As an L.A.-native, Kapono, the two-time defending champion in the three-point shootout, mentioned Reggie Miller, Byron Scott and Michael Cooper as some of his influences as a shooter. But when asked who the best of all-time were, he named Miller, Suns GM Steve Kerr, Michael Jordan, Dale Ellis, Suns broadcaster Eddie Johnson and Chuck Person.
“It’s an aspect of the game that has really gotten phased out,” he said. “All the ballhandling, the flashiness and the dunks appeal more to the kids and to people who don’t really understand the game of basketball. I’m more of a purist for the game, and I guess that’s why my game is the way it is today.”

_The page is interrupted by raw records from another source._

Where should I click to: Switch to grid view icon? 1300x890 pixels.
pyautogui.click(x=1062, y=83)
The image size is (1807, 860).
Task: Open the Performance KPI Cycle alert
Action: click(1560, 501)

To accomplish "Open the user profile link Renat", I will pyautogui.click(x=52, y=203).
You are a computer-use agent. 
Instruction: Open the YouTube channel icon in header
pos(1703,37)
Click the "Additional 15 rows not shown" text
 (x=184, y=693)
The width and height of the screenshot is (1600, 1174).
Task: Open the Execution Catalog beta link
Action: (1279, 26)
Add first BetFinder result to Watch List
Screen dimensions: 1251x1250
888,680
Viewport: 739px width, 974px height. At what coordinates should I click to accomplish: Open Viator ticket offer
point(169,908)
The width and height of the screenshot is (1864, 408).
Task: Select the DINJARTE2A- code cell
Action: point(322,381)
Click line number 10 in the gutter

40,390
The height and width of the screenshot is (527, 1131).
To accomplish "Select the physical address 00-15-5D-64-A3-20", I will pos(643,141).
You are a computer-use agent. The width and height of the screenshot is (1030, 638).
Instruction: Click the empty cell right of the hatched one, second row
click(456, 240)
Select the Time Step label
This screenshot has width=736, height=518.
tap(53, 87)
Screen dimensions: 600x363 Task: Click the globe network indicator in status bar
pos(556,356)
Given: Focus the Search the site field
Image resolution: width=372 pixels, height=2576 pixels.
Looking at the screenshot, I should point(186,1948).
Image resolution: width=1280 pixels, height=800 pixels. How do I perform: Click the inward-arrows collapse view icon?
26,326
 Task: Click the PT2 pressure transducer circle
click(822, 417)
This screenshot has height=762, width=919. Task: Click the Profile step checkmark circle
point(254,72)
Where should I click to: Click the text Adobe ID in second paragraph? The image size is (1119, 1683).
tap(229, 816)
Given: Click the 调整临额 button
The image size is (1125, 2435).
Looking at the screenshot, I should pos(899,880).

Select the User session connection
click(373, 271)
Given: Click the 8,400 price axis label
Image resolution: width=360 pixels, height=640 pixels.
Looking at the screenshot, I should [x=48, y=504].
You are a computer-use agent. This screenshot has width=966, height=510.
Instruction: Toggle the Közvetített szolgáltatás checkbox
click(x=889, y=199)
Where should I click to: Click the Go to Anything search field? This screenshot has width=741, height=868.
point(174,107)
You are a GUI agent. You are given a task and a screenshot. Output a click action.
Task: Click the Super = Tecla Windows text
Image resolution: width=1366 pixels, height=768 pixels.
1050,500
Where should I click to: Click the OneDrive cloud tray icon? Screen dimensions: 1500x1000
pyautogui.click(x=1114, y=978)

Off the dribble, Kapono cited Steve Nash and L.A.’s Kobe Bryant as the most impressive as shooters.
“Overall, in terms of catch-and-shoot, dribble, one-legged runners and stuff, he’s got to be up there as one of the best,” the former UCLA star said about Nash.
Noting that the art of shooting has dwindled around the league, Kapono noted that some of the best pure shooters that he’s competed against aren’t even playing in the NBA anymore. The first name that popped into his head when I asked him to name someone was former Suns blogger Casey Jacobsen.
How about some easy to follow lists:
The Celtics’ Ray Allen’s List of Top 3 Shooters in the NBA: Kapono, the Bucks’ Michael Redd and himself (only when allowing him to name himself).
The Heat’s Daequan Cook’s List of Top 3 Shooters in the NBA: Allen, Kapono and Atlanta’s Joe Johnson.
Leandro Barbosa’s Top 3 Shooters in the NBA: Allen, Kapono and Dallas’ Dirk Nowitzki.
Denver’s J.R. Smith Top 3 Shooters in the NBA: The Lakers’ Kobe Bryant, Redd and Allen.
Ray Allen’s Favorite Pressure Shooters: The Pistons’ Allen Iverson, the Nuggets’ Chauncey Billups, the Celtics’ Paul Pierce, Bryant and himself (when allowed to add himself on that list).
Allen’s Top 3 Overall Shooters in the NBA: Redd, Kapono and himself.
Ray Allen’s Key to Getting Out of a Shooting Slump: “You have to rely on your teammates, get to the free throw line and get easier shots.”